Exercise brief: Leave out the pictures and output exactly the lines below from the one with "Given: Tap the playsport.cc address pill" down to the one with "You are a computer-use agent. 955x656 pixels.", both of them included.

Data:
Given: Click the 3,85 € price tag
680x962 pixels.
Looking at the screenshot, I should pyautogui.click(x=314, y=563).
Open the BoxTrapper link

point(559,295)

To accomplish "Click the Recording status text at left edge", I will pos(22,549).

* * *

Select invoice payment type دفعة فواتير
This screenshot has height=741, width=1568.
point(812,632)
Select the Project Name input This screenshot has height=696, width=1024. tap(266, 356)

==

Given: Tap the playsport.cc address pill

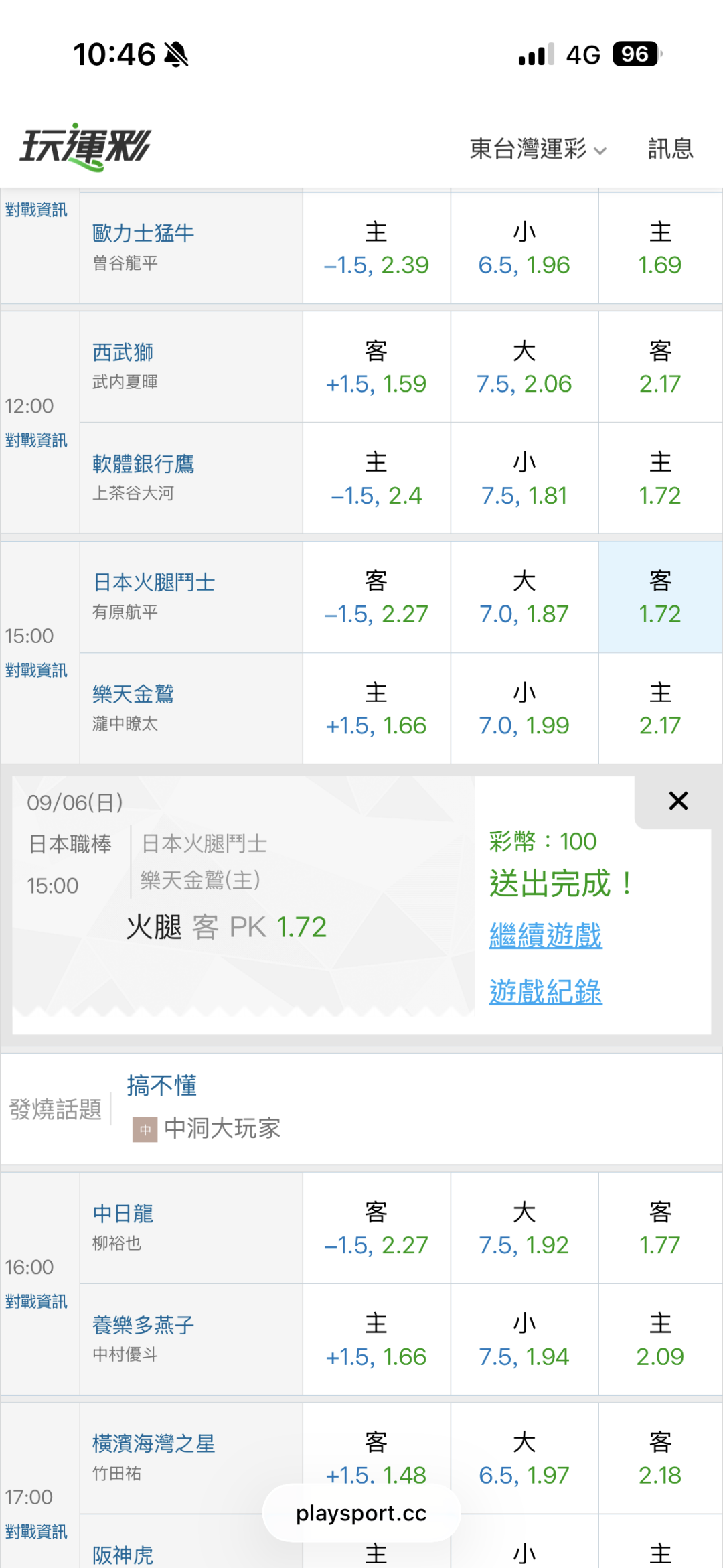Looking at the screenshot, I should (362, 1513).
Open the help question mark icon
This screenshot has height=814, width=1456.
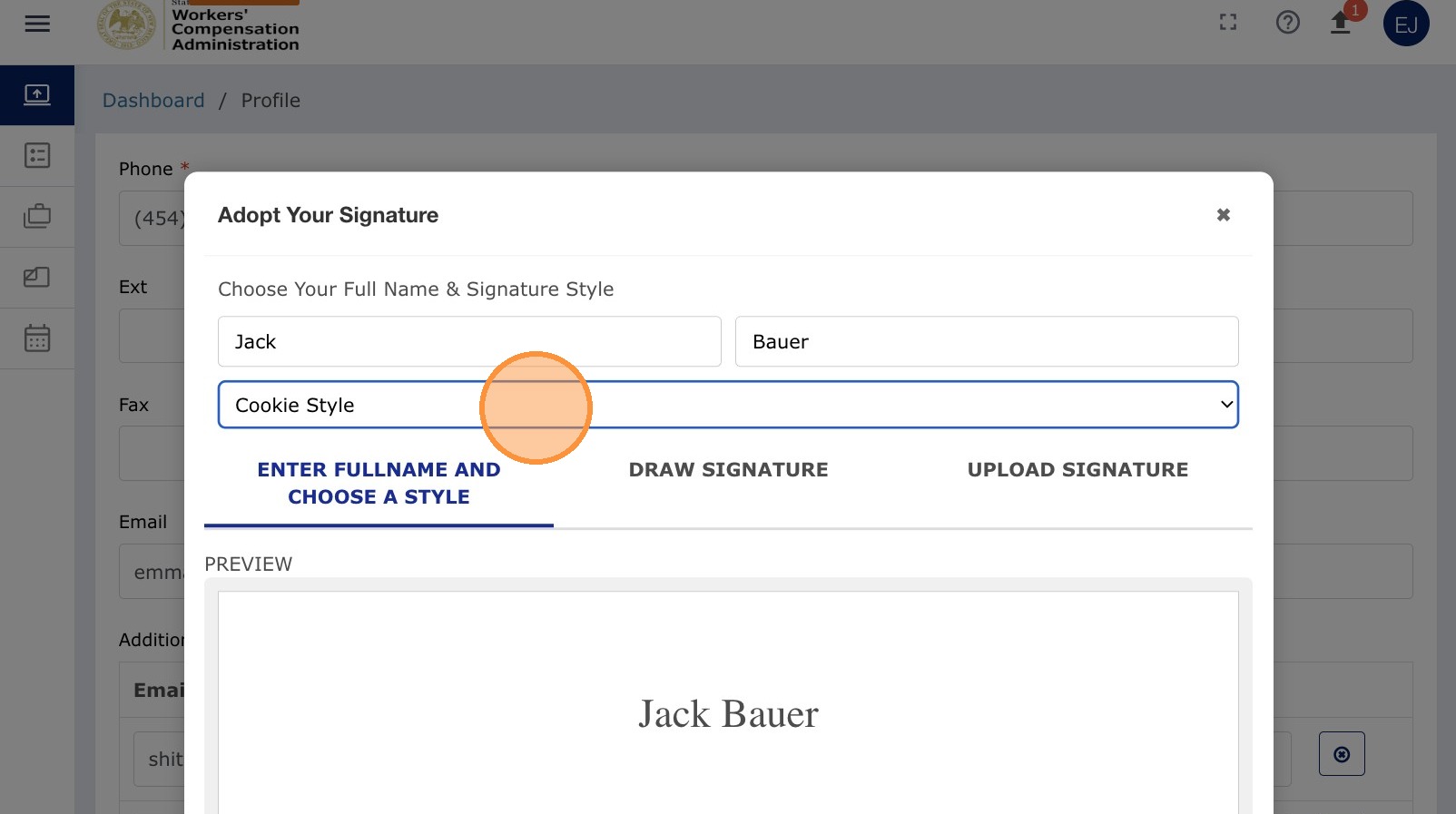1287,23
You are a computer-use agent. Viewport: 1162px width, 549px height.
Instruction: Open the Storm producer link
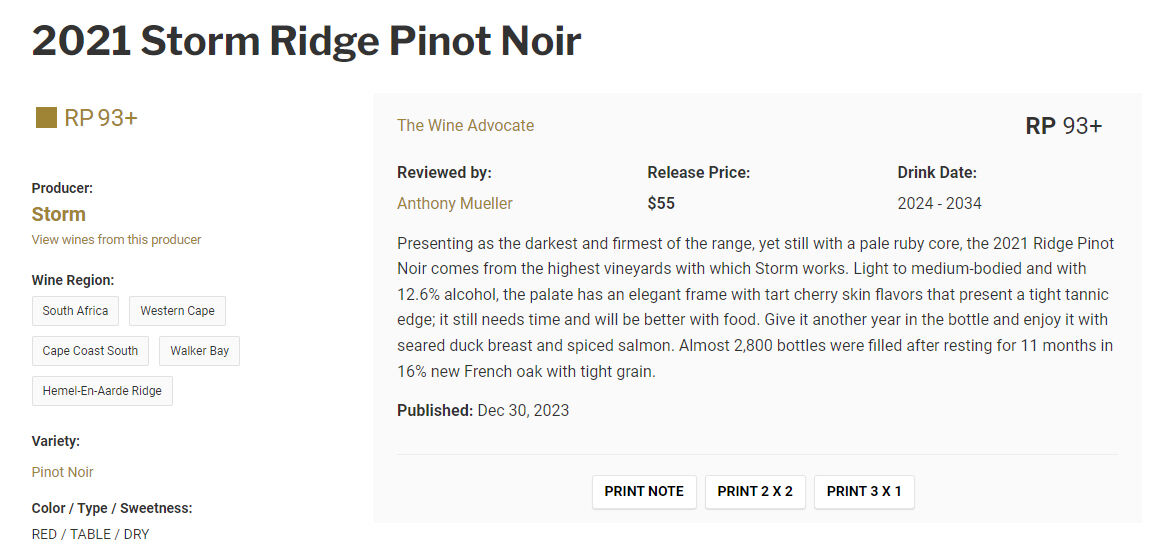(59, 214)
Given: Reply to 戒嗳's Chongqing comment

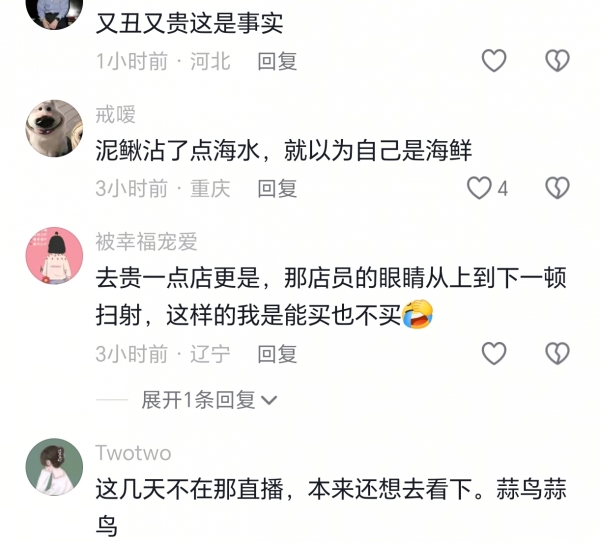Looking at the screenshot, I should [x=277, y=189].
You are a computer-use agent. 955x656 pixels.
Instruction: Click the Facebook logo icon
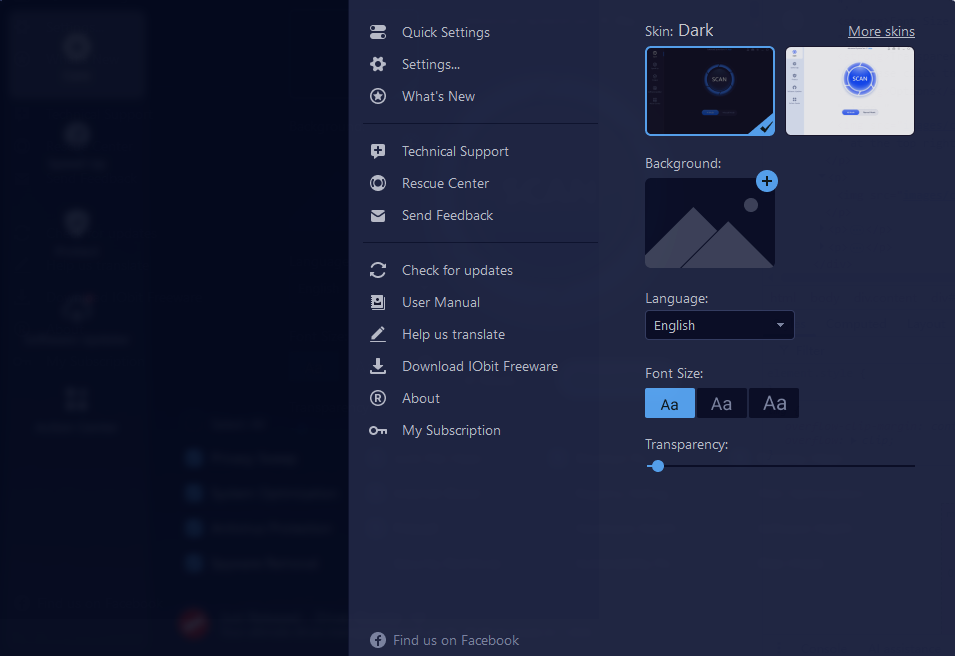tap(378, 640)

Solution for this problem:
Given: Tap the playsport.cc address pill

Looking at the screenshot, I should (362, 1513).
Open the help question mark icon
This screenshot has height=814, width=1456.
1287,23
You are a computer-use agent. Viewport: 1162px width, 549px height.
Instruction: Open the Storm producer link
(59, 214)
Given: Reply to 戒嗳's Chongqing comment

Looking at the screenshot, I should [x=277, y=189].
You are a computer-use agent. 955x656 pixels.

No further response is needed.